■ Given problem
Rewrite the lines of the listing from the one containing "Select page 1 in pagination" through the end of the listing, both included, changing "pagination" to "the pager" and keeping everything else the same. Omit the pictures from your answer.

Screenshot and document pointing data
* * * * * * *

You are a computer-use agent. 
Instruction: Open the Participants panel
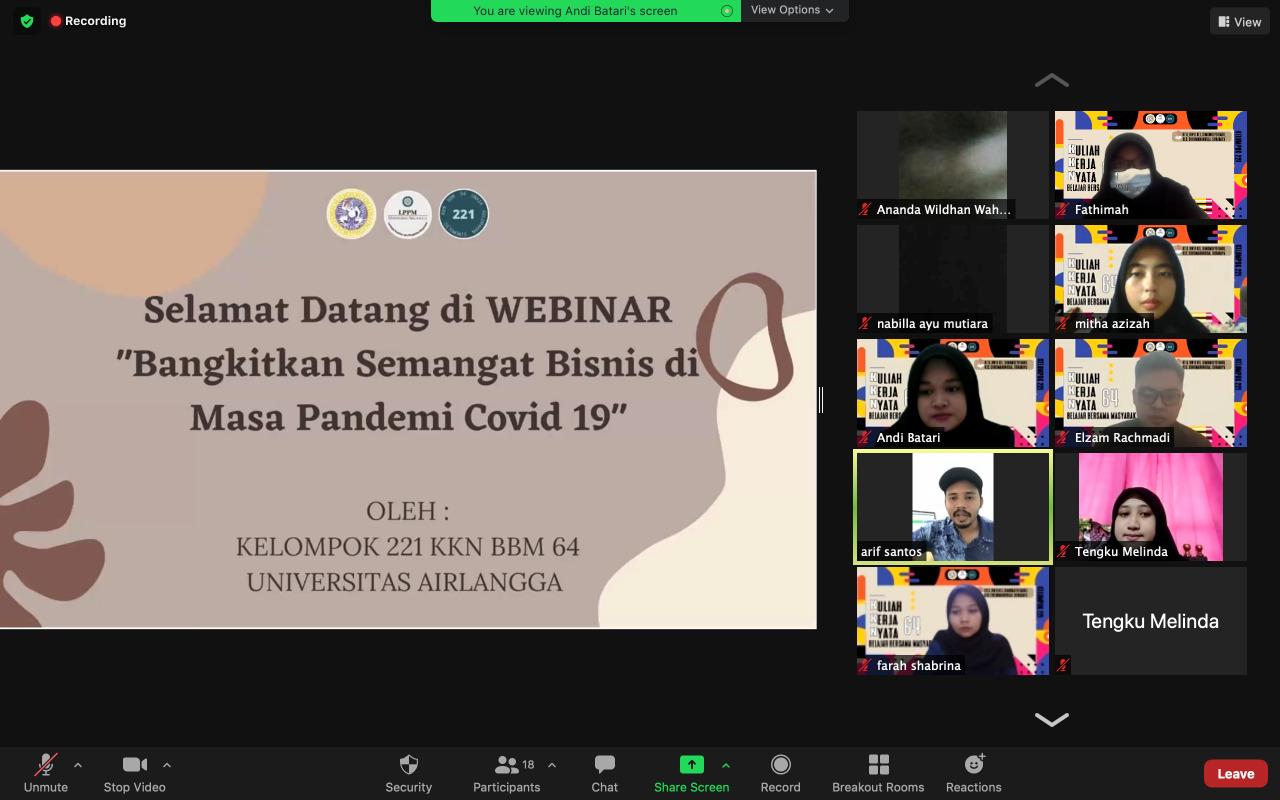507,773
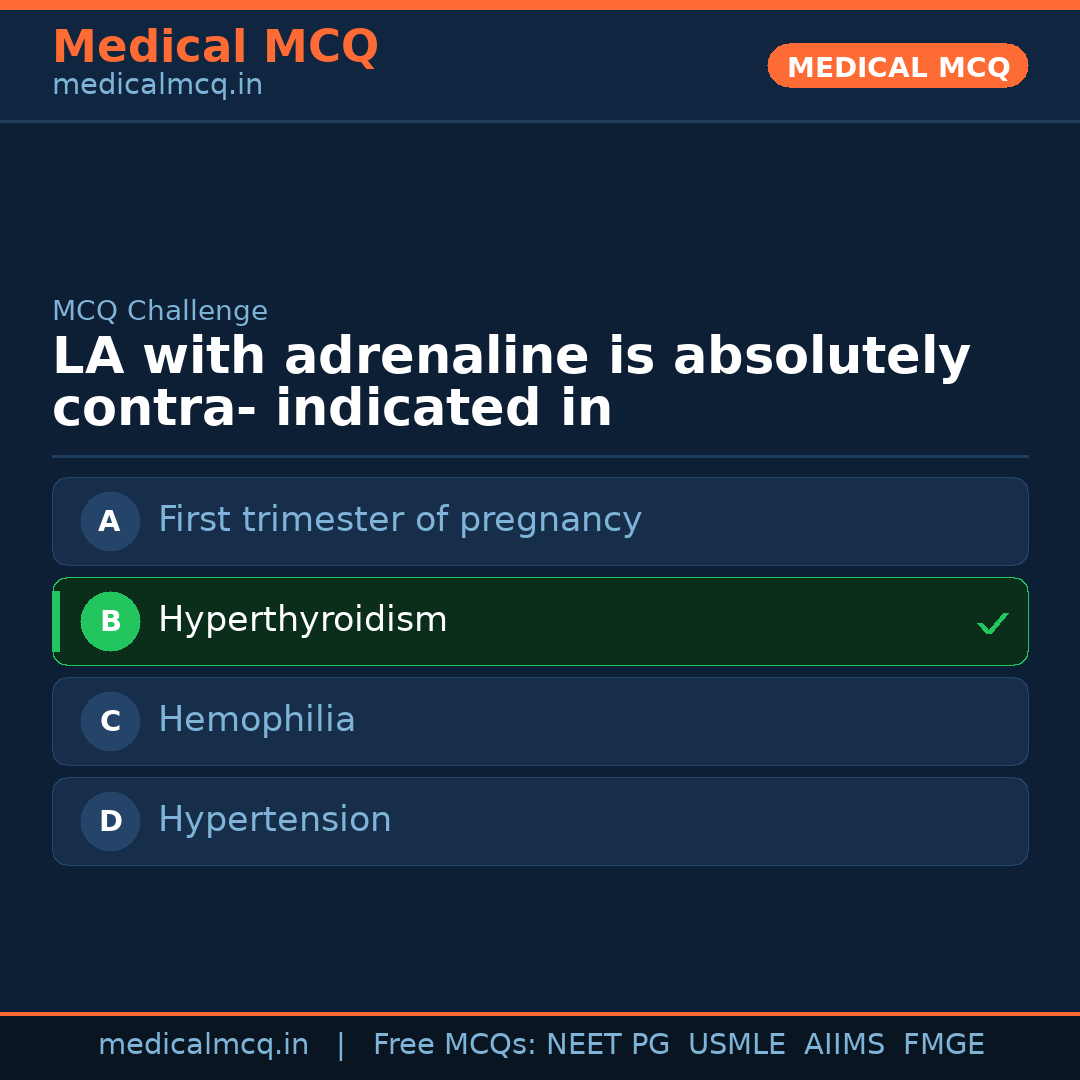Viewport: 1080px width, 1080px height.
Task: Visit medicalmcq.in link under header title
Action: (x=157, y=86)
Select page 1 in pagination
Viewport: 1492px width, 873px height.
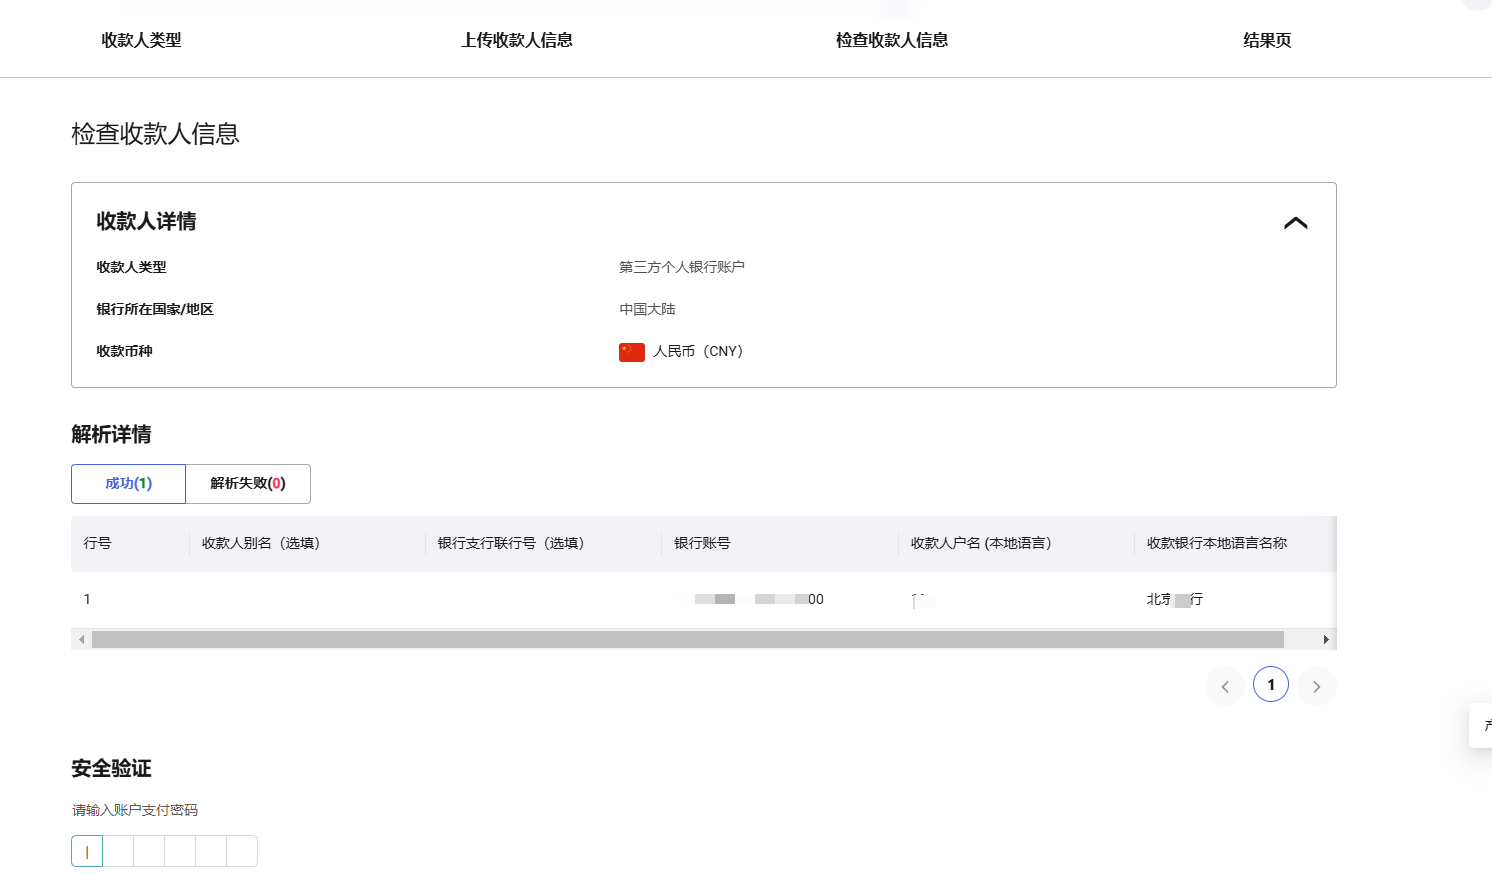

* * * * * * *

■ Exercise output
Select page 1 in the pager
Viewport: 1492px width, 873px height.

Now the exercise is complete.